Ron Landman at the new Sweet Hollow Park

Ron Landman at the new Sweet Hollow Park tennis courts in Melville on July 13, 2017. Landman says the courts do not have the proper distance between the base line and fence. Photo Credit: Danielle Finkelstein

The too-short tennis courts at the newly opened Sweet Hollow Park in Melville are now closed.

Town officials last week acknowledged there was not enough clearance at either end of the courts and that presented a danger to players, but said they had no plans to close the courts.

Signs were posted last week that stated, “Exercise caution. Court renovation to be scheduled.” Later, temporary signs stating “Closed for Repairs” were put up. Those signs are to be replaced, likely today, with signs that state, “Courts Closed for Renovation,” officials said.

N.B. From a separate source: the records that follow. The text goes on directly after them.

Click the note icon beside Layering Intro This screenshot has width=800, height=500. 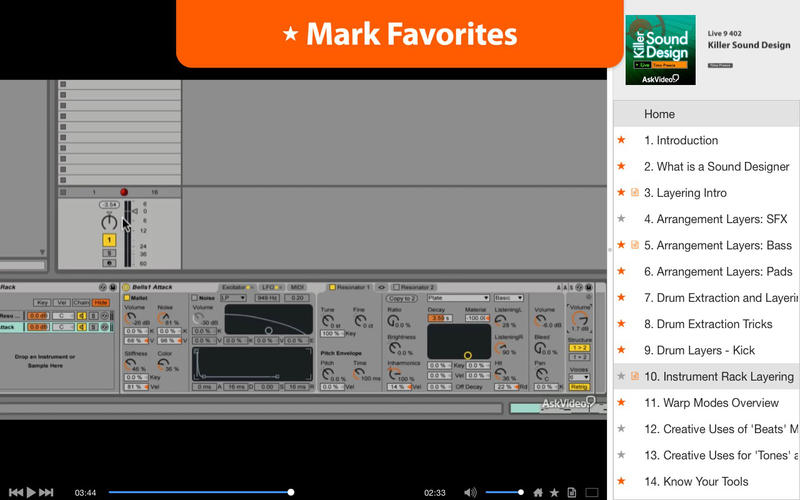coord(635,193)

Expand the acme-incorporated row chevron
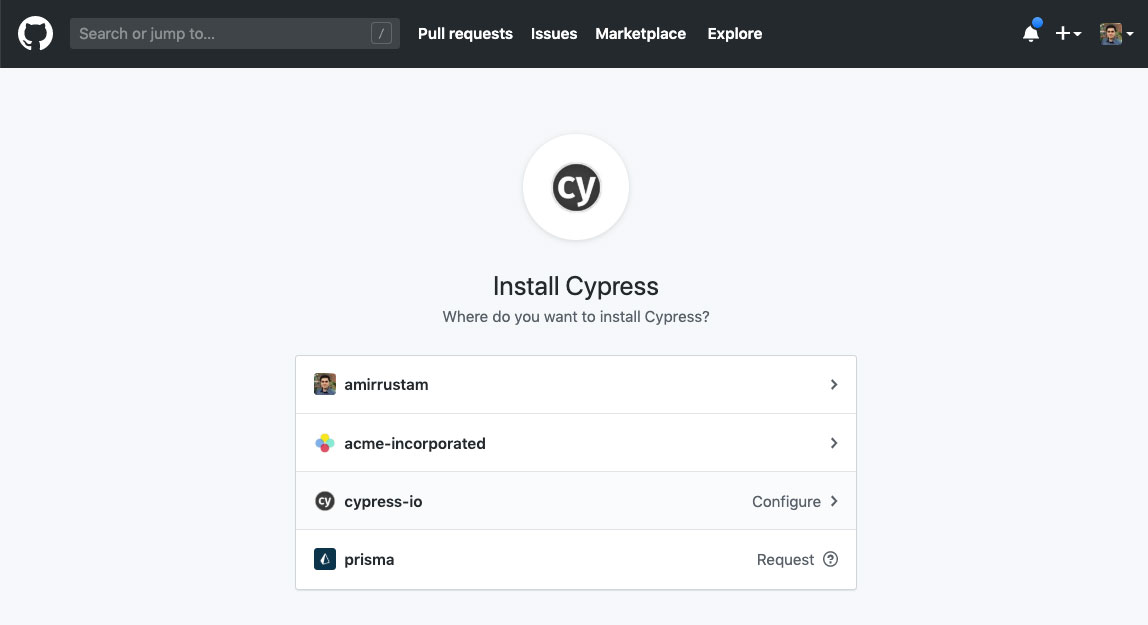tap(834, 443)
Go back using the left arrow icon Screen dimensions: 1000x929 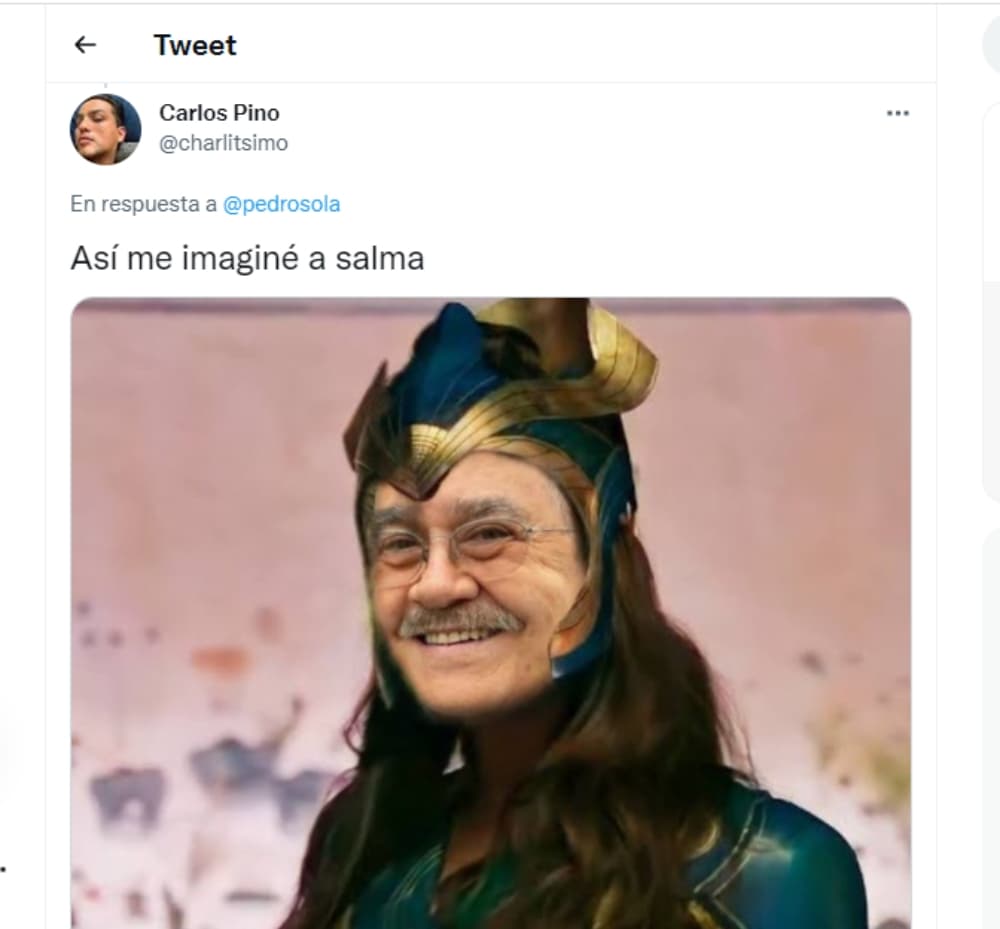(85, 45)
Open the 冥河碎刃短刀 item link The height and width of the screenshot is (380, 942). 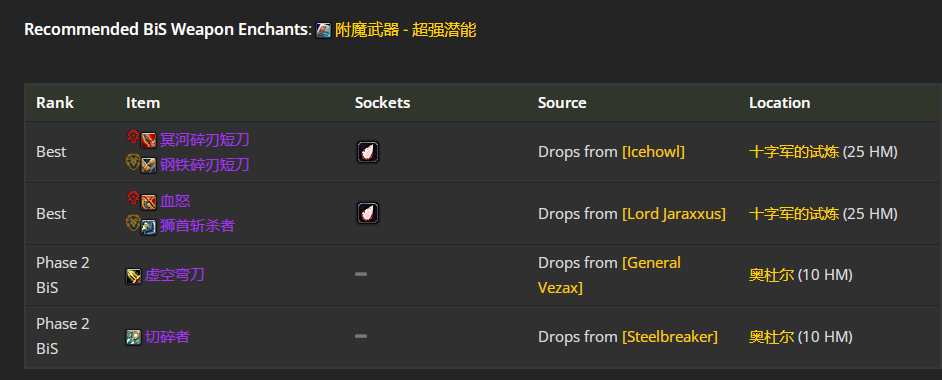(204, 140)
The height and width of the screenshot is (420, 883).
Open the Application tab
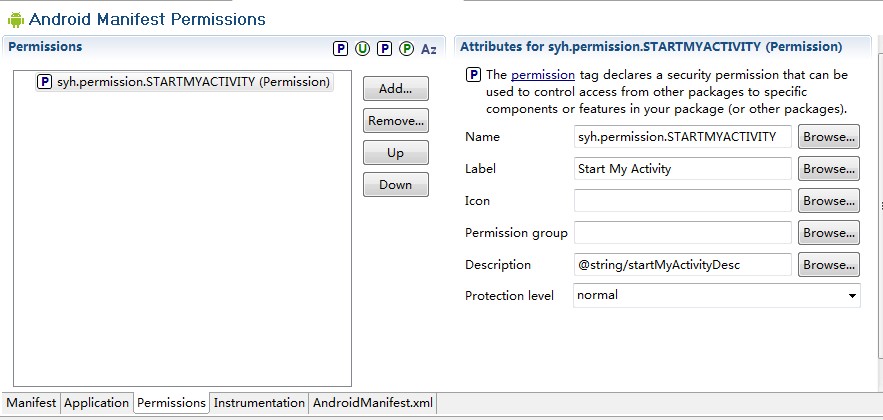tap(97, 403)
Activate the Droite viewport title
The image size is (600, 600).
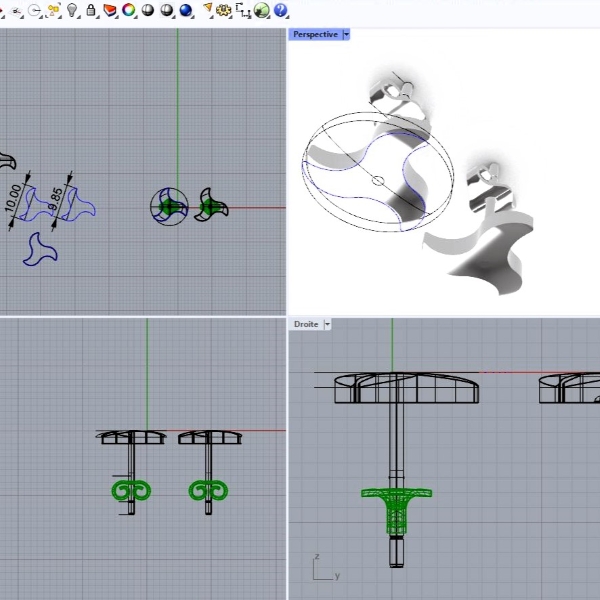(306, 324)
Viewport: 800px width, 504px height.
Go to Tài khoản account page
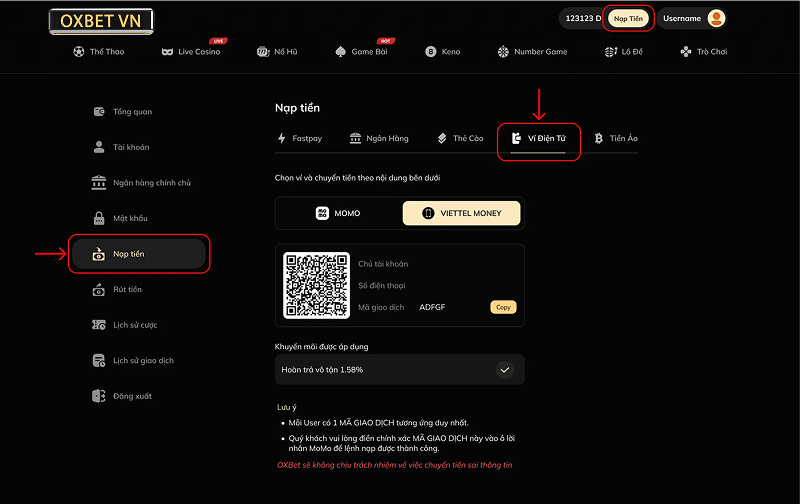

“Initially, the town thought the project to bring the courts to regulation size could be completed quickly, but we subsequently learned that the asphalt cure time takes the project to over a month,” Huntington spokesman A.J. Carter said yesterday. “Because the project will take longer than initially thought, we closed the courts for safety reasons.”

The two courts at the $3.55 million park were designed by a town employee and, after the park opened, were found to be several feet short of recommended clearance.

The standard distance between the baselines of the courts and the fence surrounding them should be 21 feet, but they were constructed with only 10 feet between the playing area and the fence, officials said.

According to the International Tennis Federation and the U.S. Tennis Association, the minimum recommended measurement is 18 feet from the baseline to backstop, with 21 feet the preferred distance.

The park is located on what was once the 8.4-acre Meyers Farm property at Round Swamp Road and Old Country Road.

Ron Landman, a Plainview resident who brought the issue to the town’s attention after playing on the courts in early July, said he was relieved the town decided to close the courts.

“This is what should have been done in the first place,” Landman said. “I was over there a couple of days ago and people were playing and someone ran into the fence. They realized the liability.”